А он был подранок. От человека к человеку передавали его, кто-то не мог, у кого-то были дети, которые его мучили. И так в конце концов попал он ко мне. А он был молоденький совсем еще. И как-то сразу он подошел ко мне, я сел на корточки, и он положил мне голову так вот на плечо. Глазами крохотными смотрит, а голову положил. И всё. Журавль говорить не умеет, но у него больше чувств, не могу его забыть. Я не люблю охоту. Никогда не поддерживал увлечение своих знакомых охотой. При этом есть во всем живом мире, который окружает меня, очевидно враждебные для меня существа. Я, например, очень не люблю кошек. У меня вызывает внутреннюю оторопь такое животное, как крокодил. Я предпочитаю жить на расстоянии от змей. Вообще — держаться подальше от того, что радикально со мной не сопряжено. И когда я думал, почему я такой, я понял, что и мои размышления о культурно-национальных особенностях, может быть, отсюда. Мне кажется, что людям, этносам, религиям нужна дистанция, чтобы постепенно понять друг друга. Люди разных национальных культур должны жить на некоторой дистанции.

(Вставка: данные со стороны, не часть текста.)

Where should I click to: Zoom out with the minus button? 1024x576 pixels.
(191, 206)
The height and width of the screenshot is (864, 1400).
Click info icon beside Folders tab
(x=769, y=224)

Вы много говорите и про традицию, и про национально-культурные особенности — но ведь кинематограф как искусство, он скорее разрушает традицию, чем создает или сохраняет ее.
Да, так бывает.
Кино как искусство всегда трансгрессивно.

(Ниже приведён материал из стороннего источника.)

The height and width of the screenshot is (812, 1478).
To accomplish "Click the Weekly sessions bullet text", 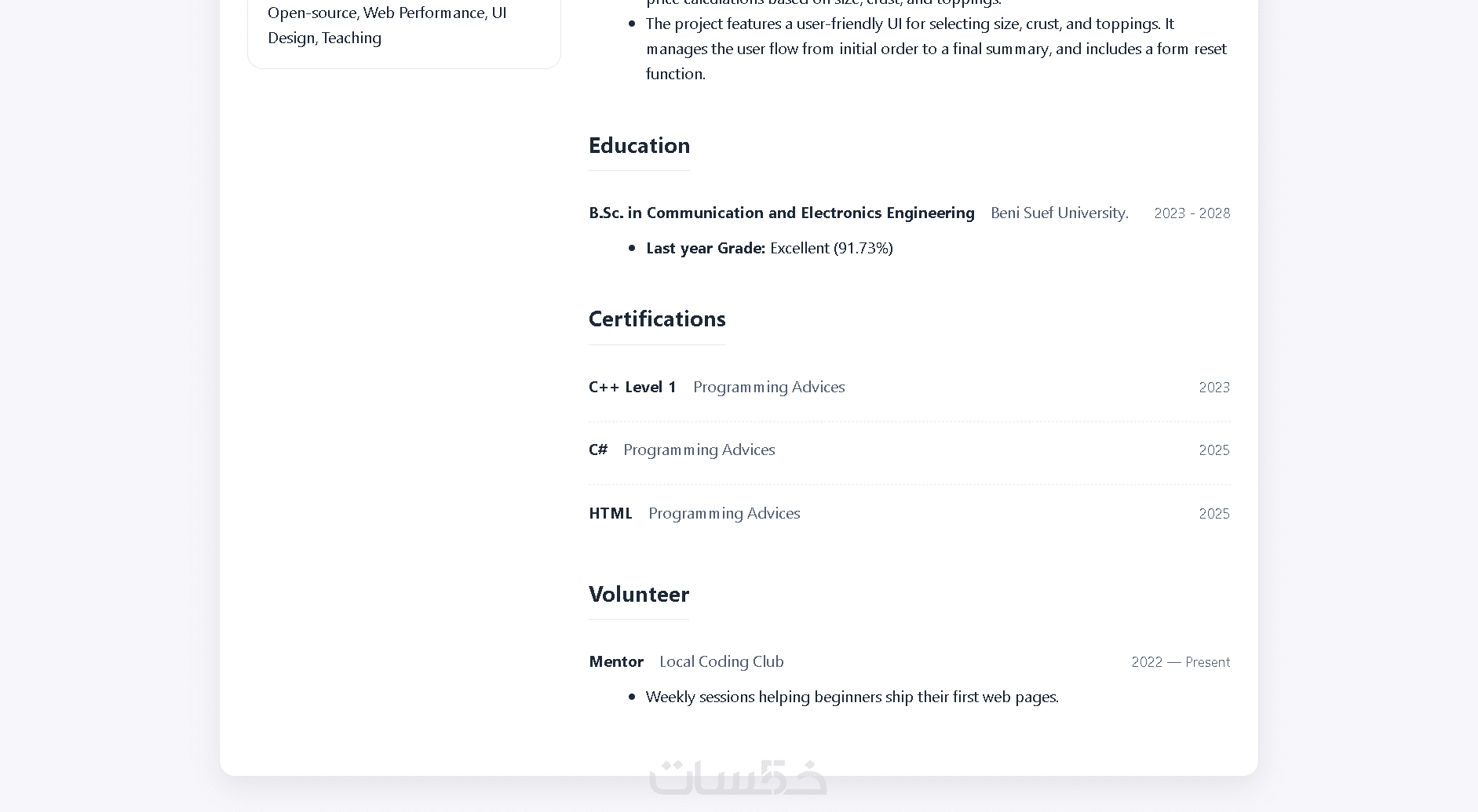I will [852, 697].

Тем не менее вне канона ничего не существует. Мы с учениками исследуем, буквально исследуем на занятии по мастерству вопрос: есть ли что-либо, что возникает внезапно? И я всегда отвечаю на это совершенно определенно: ничего не бывает внезапно, у всего есть сюжетная или эволюционная первопричина. Поэтому сказать, что ты сегодня сделаешь что-то, чего не было до тебя,— да никогда это не получится, что бы ты ни делал, каким бы ты формалистом ни был. Я сам через это прошел. И знаю, что я все равно возвращаюсь к огромной значимости содержания. Сам инструмент кинематографический не рождает иллюзии, представления о художественном прорыве. Среди современных режиссеров людей масштабных, больших по-настоящему, я практически не вижу. Я не имею в виду формально удавшиеся какие-то отдельные киношки или попавшие в какую-то струю. Я имею в виду, конечно, изначальный, фундаментальный замысел. Очень мелко! Сплошные пруды в садовых участках. С мелкостью замысла, к сожалению, очень часто приходится выстраивать отношения, когда речь идет о моих учениках, если так можно сказать. И очень непросто бывает их убедить, что не всякий замысел нуждается в экранной реализации.